Currently, DDx uses a built-in Go registry. To add your plugin:

  1. Fork ddx
  2. Add your package to cli/internal/registry/registry.go in the BuiltinRegistry() function
  3. Open a PR with your Package definition

What to include in your PR

  • Package name, description, type, and source URL
  • Install mappings for root, skills, and scripts
  • Keywords for search discoverability
  • A tagged release on your plugin repo (DDx fetches release tarballs)

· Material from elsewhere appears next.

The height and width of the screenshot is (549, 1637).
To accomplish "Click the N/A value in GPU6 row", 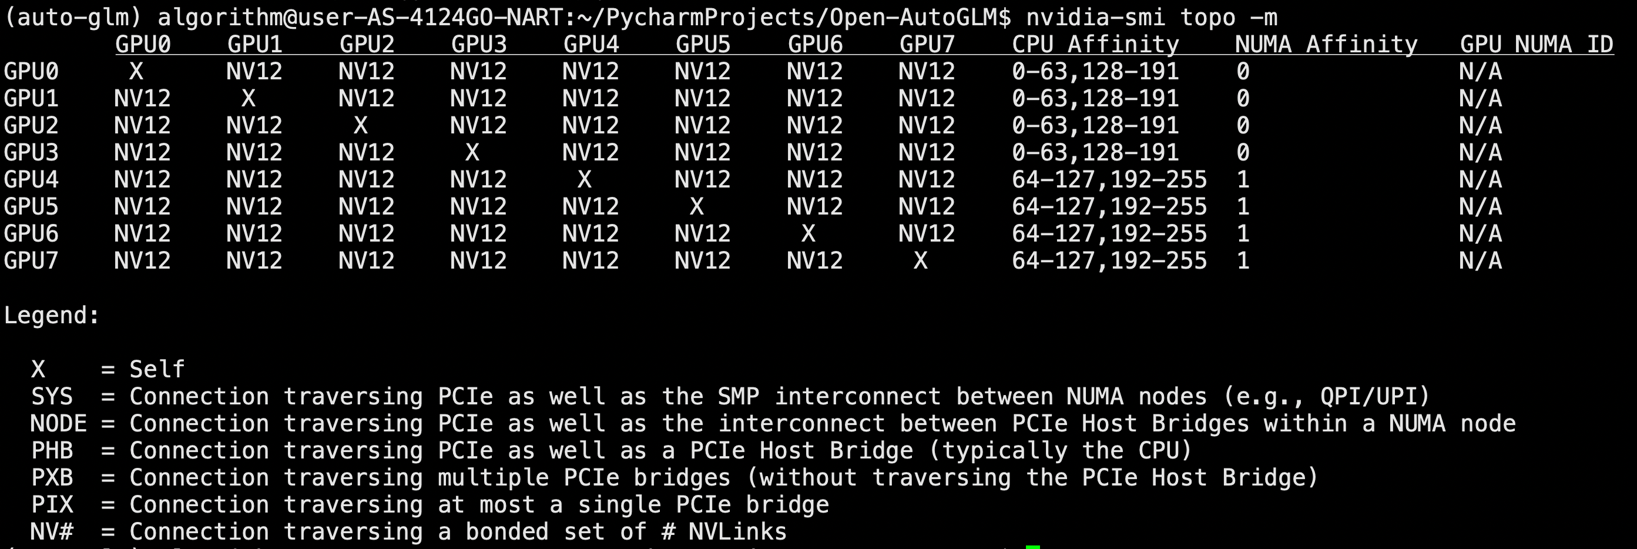I will (x=1480, y=234).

Example: HELIX registration

Package{
    Name:        "helix",
    Version:     "1.0.0",
    Description: "Supervisory autopilot for AI-assisted software delivery",
    Type:        PackageTypeWorkflow,
    Source:      "https://github.com/DocumentDrivenDX/helix",
    Install: PackageInstall{
        Root: &InstallMapping{
            Source: ".",
            Target: ".ddx/plugins/helix",
        },
        Skills: []InstallMapping{
            {Source: ".agents/skills/", Target: ".agents/skills/"},
            {Source: ".agents/skills/", Target: ".claude/skills/"},
        },
        Executable: []string{"bin/helix", "scripts/helix"},
    },
    Keywords: []string{"workflow", "methodology", "ai", "development"},
}

Future: a registry.yaml in the ddx-library repo will replace the built-in registry so plugins can be added without modifying DDx itself.

CLI Commands

ddx search <query>           # Search available packages
ddx install <name>           # Install a plugin or workflow
ddx install <name> --force   # Reinstall even if up to date
ddx installed                # List installed packages
ddx outdated                 # Check for available updates
ddx uninstall <name>         # Remove an installed package

Individual resources

You can also install individual resources from the DDx library without creating a full plugin:

ddx install persona/strict-code-reviewer   # Install one persona
ddx install template/go-service            # Install one template

These are fetched directly from the ddx-library repo and placed in .ddx/library/<type>/.

Plugin Development

Path references

Skills and prompts reference resources using paths relative to the project root. Since the plugin is installed at .ddx/plugins/<name>/, all paths must use that prefix:

# Good — resolves from any project that installs the plugin
Read `.ddx/plugins/my-plugin/prompts/build.md`
Read `.ddx/plugins/my-plugin/templates/design-doc.md`

# Bad — only works if plugin repo is the working directory
Read `prompts/build.md`

Dev environment setup

When developing your plugin, create a symlink so the installed paths resolve from within your repo:

mkdir -p .ddx/plugins
ln -sfn ../.. .ddx/plugins/my-plugin

Add .ddx/plugins/ to your .gitignore — it’s a dev convenience, not repo content.

Doctor checks

Add a health check to your CLI’s doctor command that verifies .ddx/plugins/<name>/ exists in the target project. This catches the case where someone has skills installed but the plugin root is missing.

Pre-commit guard

Add a lefthook or pre-commit check that catches bare resource paths. The pattern depends on your plugin’s internal structure — catch any references that skip the .ddx/plugins/<name>/ prefix:

# lefthook.yml
pre-commit:
  commands:
    check-plugin-paths:
      run: |
        # Adapt the grep pattern to match your plugin's resource directories
        if grep -rn '`prompts/\|`templates/\|`patterns/' skills/ --include='*.md' 2>/dev/null \
           | grep -v '.ddx/plugins/my-plugin/'; then
          echo "ERROR: Use .ddx/plugins/my-plugin/ prefix for resource paths"
          exit 1
        fi
      glob: "skills/**/*.md"

Testing

# Install your plugin from the registry
ddx install my-plugin

# Verify the plugin root
ls .ddx/plugins/my-plugin/

# Verify skills are copied
ls .agents/skills/my-*
ls .claude/skills/my-*

# Run your doctor (if applicable)
my-plugin doctor

Version Management

  • DDx checks GitHub for the latest tagged release when installing
  • ddx install <name> skips if already at the latest version (use --force to reinstall)
  • ddx outdated compares installed versions against latest releases
  • Plugin repos should use semver tags (v1.0.0, v1.1.0, etc.)